Over the 56-week treatment period, tanezumab 2.5 mg and 5 mg doses yielded generally similar results across endpoints. There were some instances, however, where tanezumab 5 mg may have provided better efficacy than tanezumab 2.5 mg. At weeks 8 and 16, for example, improvements in WOMAC Pain and WOMAC Physical Function were statistically greater with tanezumab 5 mg, but not tanezumab 2.5 mg, compared to NSAIDs. Direct comparisons, however, were not performed between tanezumab dose groups and firm conclusions on possible differences in efficacy cannot be made.
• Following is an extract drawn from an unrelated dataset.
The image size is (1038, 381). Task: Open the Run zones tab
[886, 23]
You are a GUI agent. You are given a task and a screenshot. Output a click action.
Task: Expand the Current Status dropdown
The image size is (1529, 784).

Though tanezumab 5 mg may have demonstrated moderately better efficacy than tanezumab 2.5 mg at some time points, it should be noted that the 5 mg dose exhibited a less favorable AE profile, including joint-related AEs, than the 2.5 mg dose.

Conclusion

This study is the longest assessment of tanezumab in participants with OA to date (56-week treatment and 24-week safety follow-up), which is notable since long-term trial data on OA treatments, including NSAIDs, is generally lacking [26]. Though firm conclusions on long-term efficacy (and comparisons of efficacy across groups) are limited due to elements of trial design (e.g., enrichment for responders, BOCF approach to missing data), this study suggests that treatment with SC tanezumab (2.5 mg and 5 mg) or oral NSAIDs provides early and sustained (up to 56 weeks) efficacy relative to baseline in participants with moderate-to-severe OA of the knee or hip and a history of inadequate response to standard OA analgesics. Improvements in pain and function were clinically meaningful in a substantial proportion of participants. Though tanezumab was well-tolerated in most participants, dose-dependent joint safety events occurred more frequently with tanezumab than with NSAID and should be taken into account when assessing tanezumab’s overall risk/benefit profile.